I have a simple foundation tool that exports every frame of a movie as a .tiff file. Here is the relevant code:
NSString* movieLoc = [NSString stringWithCString:argv[1]];
QTMovie *sourceMovie = [QTMovie movieWithFile:movieLoc error:nil];
int i=0;
while (QTTimeCompare([sourceMovie currentTime], [sourceMovie duration]) != NSOrderedSame) {
// save image of movie to disk
NSAutoreleasePool *arp = [[NSAutoreleasePool alloc] init];
NSString *filePath = [NSString stringWithFormat:@"/somelocation_%d.tiff", i++];
NSData *currentImageData = [[sourceMovie currentFrameImage] TIFFRepresentation];
[currentImageData writeToFile:filePath atomically:NO];
NSLog(@"%@", filePath);
[sourceMovie stepForward];
[arp release];
}
[pool drain];
return 0;
As you can see, in order to prevent very large memory buildups with the various transparently-autoreleased variables in the loop, we create, and flush, an autoreleasepool with every run through the loop.

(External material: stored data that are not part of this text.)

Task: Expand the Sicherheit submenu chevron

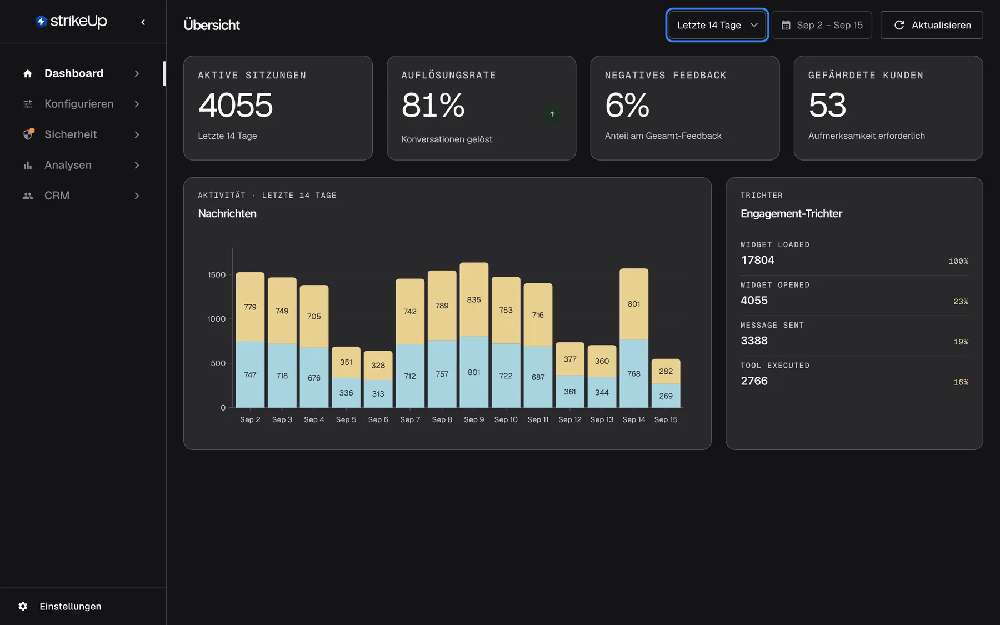Action: coord(137,134)
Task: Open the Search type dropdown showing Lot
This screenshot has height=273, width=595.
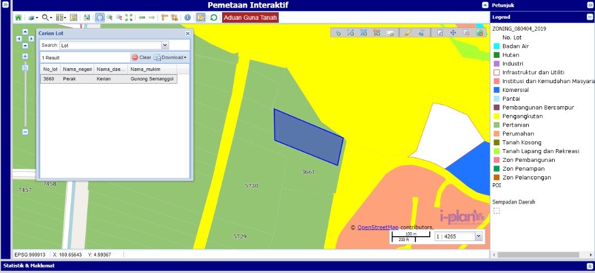Action: 165,45
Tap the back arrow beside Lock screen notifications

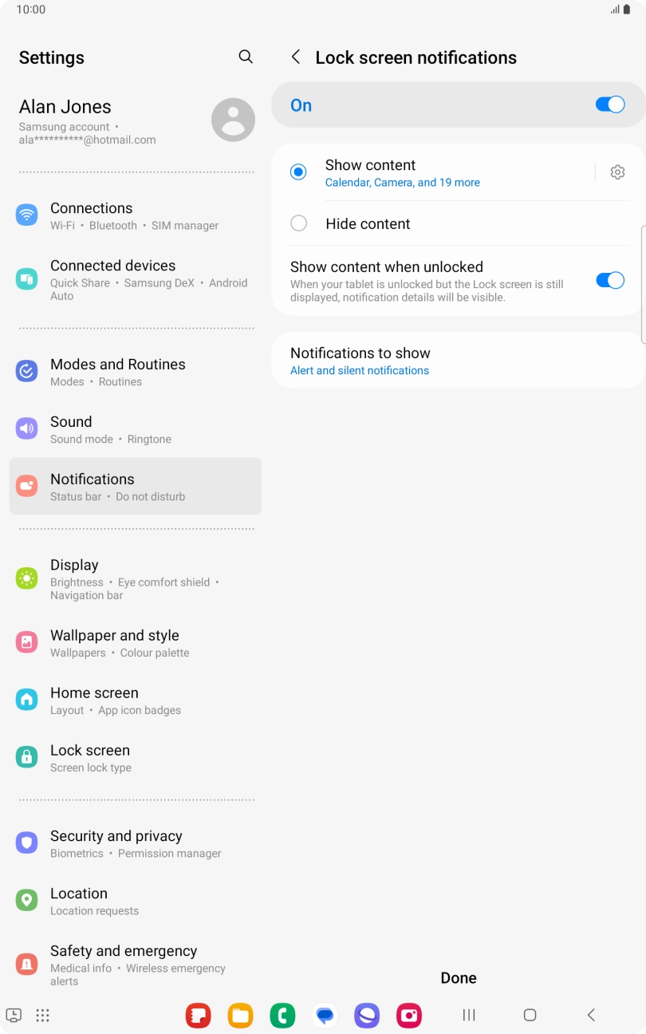[296, 57]
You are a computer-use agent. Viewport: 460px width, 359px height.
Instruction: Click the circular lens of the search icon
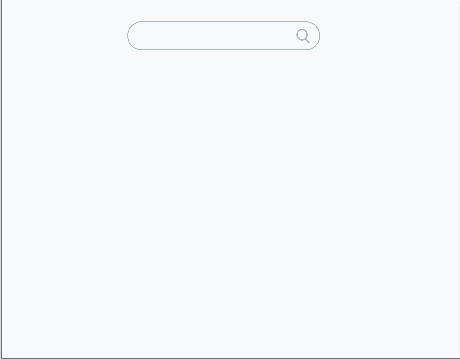(x=302, y=35)
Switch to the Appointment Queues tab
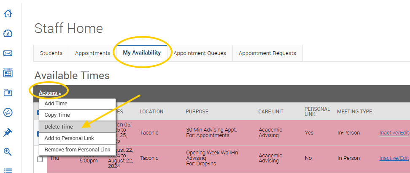 (x=200, y=53)
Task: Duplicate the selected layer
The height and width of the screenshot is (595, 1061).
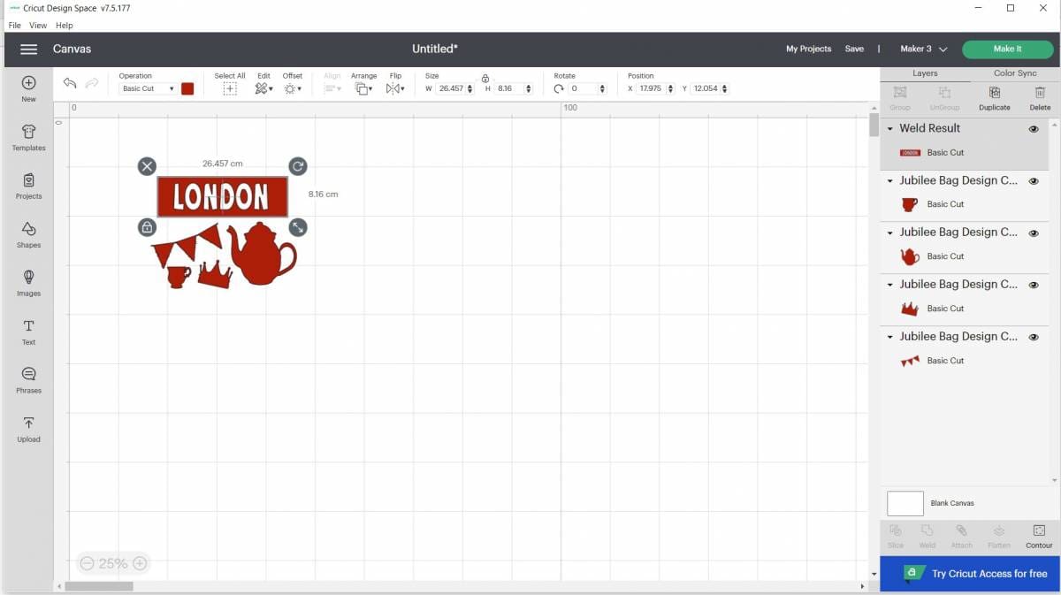Action: coord(994,97)
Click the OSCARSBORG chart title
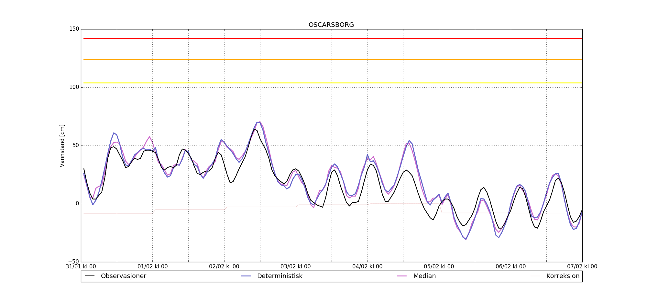The width and height of the screenshot is (647, 291). click(331, 25)
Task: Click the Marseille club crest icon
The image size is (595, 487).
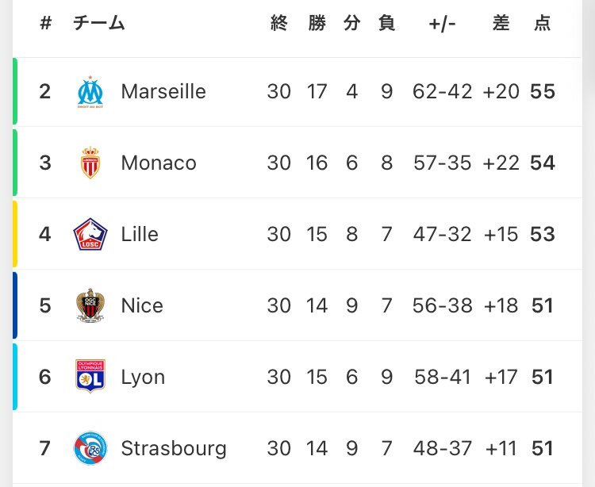Action: pyautogui.click(x=90, y=92)
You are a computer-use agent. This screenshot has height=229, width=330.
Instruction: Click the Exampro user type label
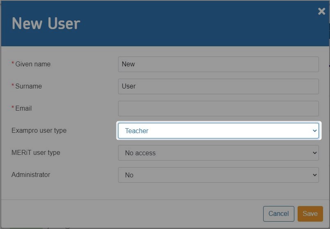click(39, 131)
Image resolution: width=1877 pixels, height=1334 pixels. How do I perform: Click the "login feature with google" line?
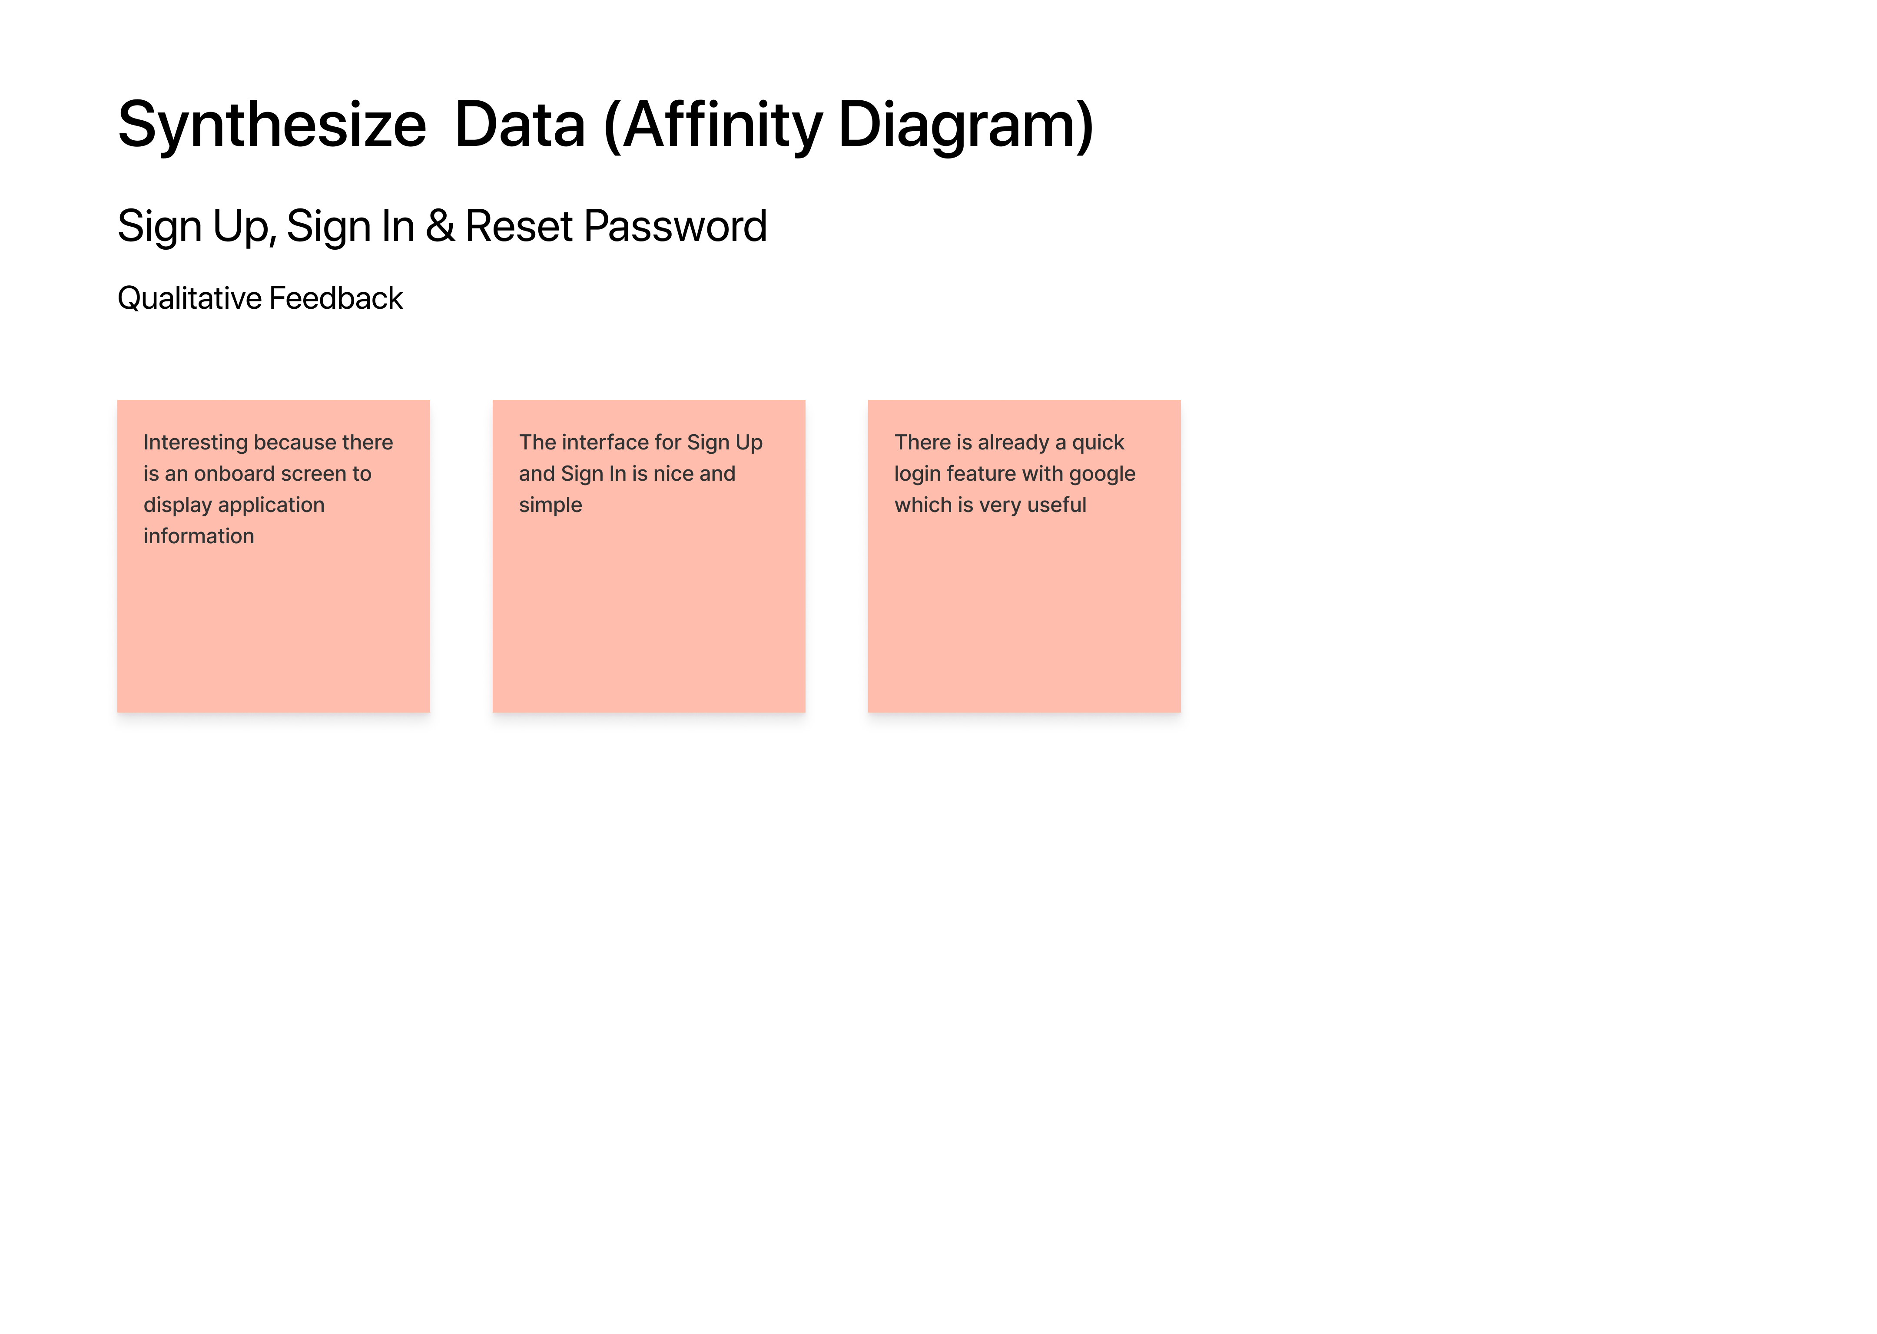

However, over the course of stepping through a movie, the amount of memory used by the program still gradually increases, and the speed at which frames are processed drops precipitously. (From ~0.5 seconds per frame at the start, to ~2 seconds per frame by the 250th frame.)
The only thing I can think can be causing the gradual memory leak is a buildup of the NSAutoreleasePool objects themselves. Am I right in thinking they will only be deallocated when the outer pool is released? If so, is there a better memory management solution here? Creating a pool every run through the loop seems a little hacky. And if not, what is causing the slow memory leak? (It is not NSStrings, and much too slow to be NSImages or NSDatas.)
And what could be causing the slowdown?